Any decent stalker would know that I'm a huge fan of the Star Wars Battlefront series. Well, maybe not the recent PSP titles quite as much...but the original two titles that Pandemic cranked out for the PlayStation 2 and Xbox were genre definers for me, even at that late stage in the consoles' lives. What I wouldn't give for another proper Battlefront... The rumors that keep floating around are killing me!
And despite being two of the most successful Star Wars games ever, LucasArts keeps throwing crumbs our way in the form of PSP-only morsels. They're fun, but they don't last long in the ring with PSP hackers and a lack of ongoing technical support.
So why do I - and other hopeless Battlefront fans - keep punishing myself with rumors and half-hearted portable versions? Like the movies that predecessed them, the original Star Wars Battlefront I and II were a mish-mash of what made other games so much fun.
The Feature: Control Points
The Function: LucasArts was actually sued by EA for so blatantly copying the play style - and title - from the Battlefield series. Control Points were lifted straight from Battlefield 1942, as was the Conquest mode (called Galactic Conquest).
The Future: Conquest-style modes have made it into countless multiplayer games, althought they're sometimes called "multiple flag" or some other moniker of distinction. The Call of Duty series has adopted this mode, as have the Halo games. Due to its multiple objective format, it's not going away anytime soon.
The Feature: Vehicles
The Function: Another cannibalization from EA's Battlefield 1942, being able to use vehicles seamlessly on the same map as footsoldiers was almost unheard of in multiplayer before the Battlefield series, Halo: Combat Evolved, and Joint Operations: Typhoon Rising came on the scene. Star Wars Battlefront was the first Star Wars game to feature this funcitonality, and it worked really well.

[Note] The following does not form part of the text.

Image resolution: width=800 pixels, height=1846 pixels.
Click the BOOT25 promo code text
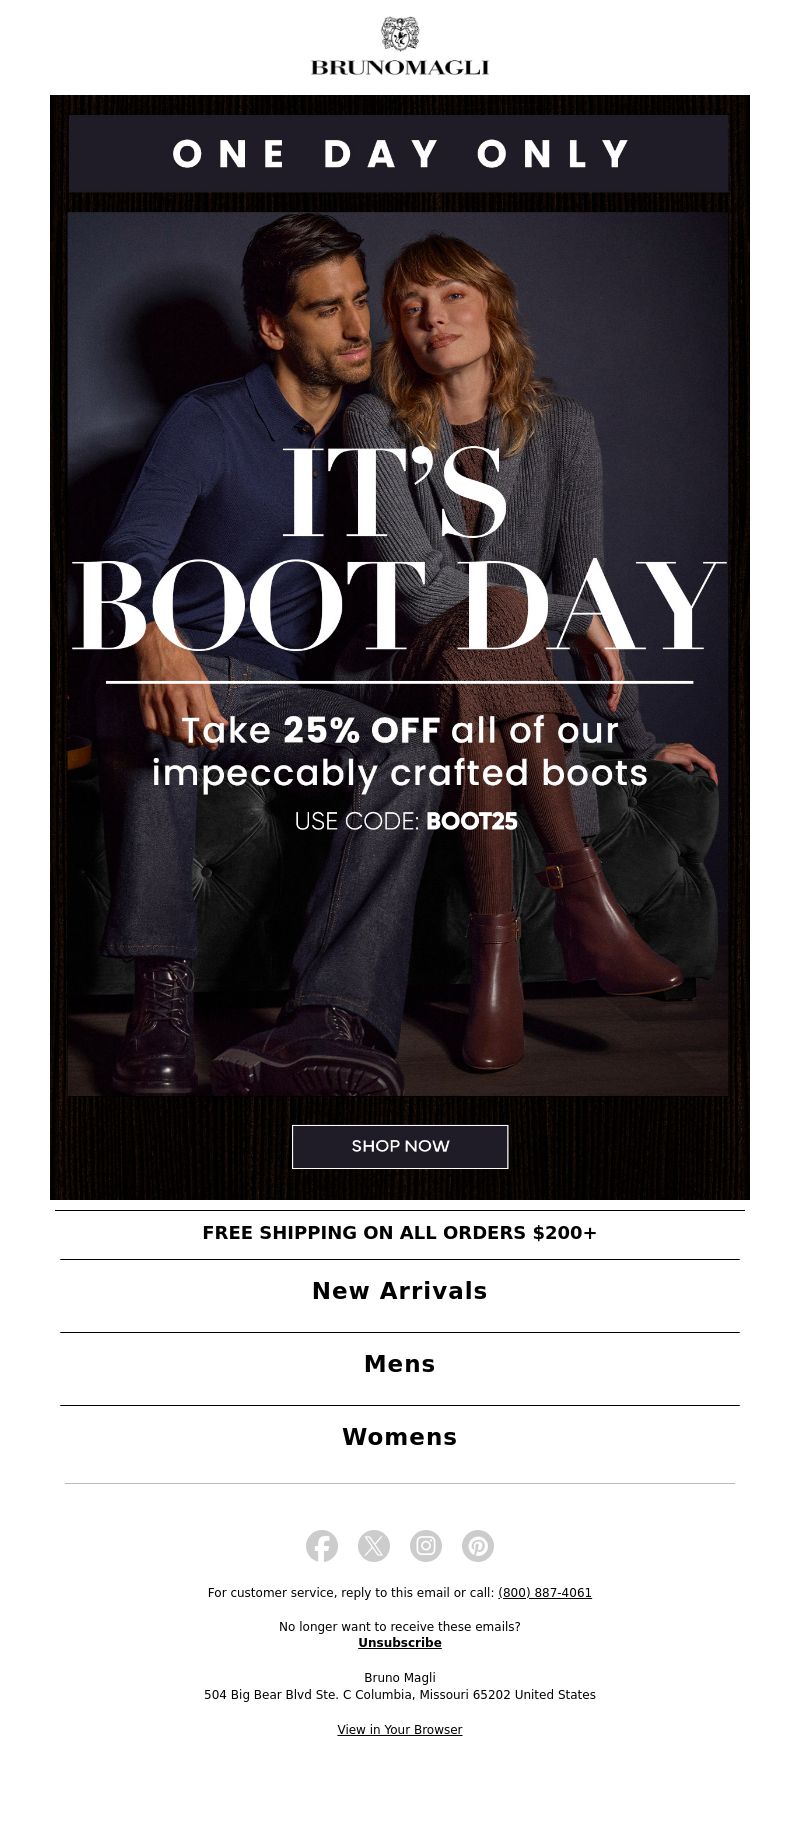[x=472, y=821]
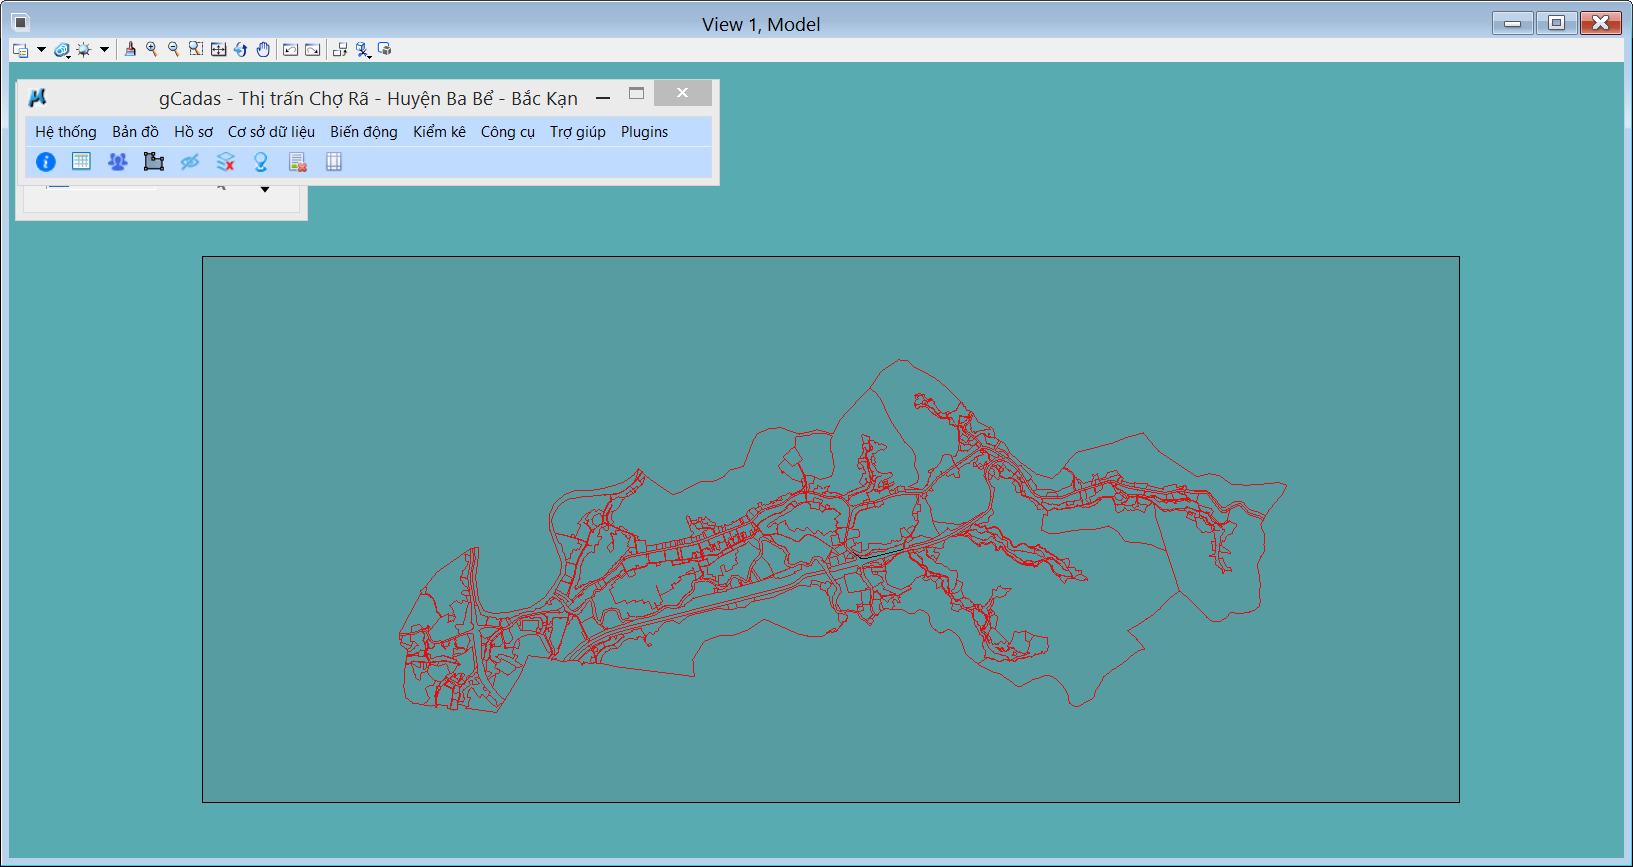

The Future: Certain franchises don't seem to welcome the inclusion of multiplayer vehicles as well as others. Army of Two featured a vehicle segment but ultimately scrapped multiplayer vehicles for both the first game and the sequel. The SOCOM series dabbled with vehicles for two titles, and reverted back to the basics when the fanbase had a fit. Call of Duty: World at War also allowed players to drive tanks on select online maps...but once again the fans resisted. Despite these specific examples, though, there seems to be a genuine desire for vehicles to remain in shooter games, even if they become genre-specific (i.e. Grand Theft Auto IV).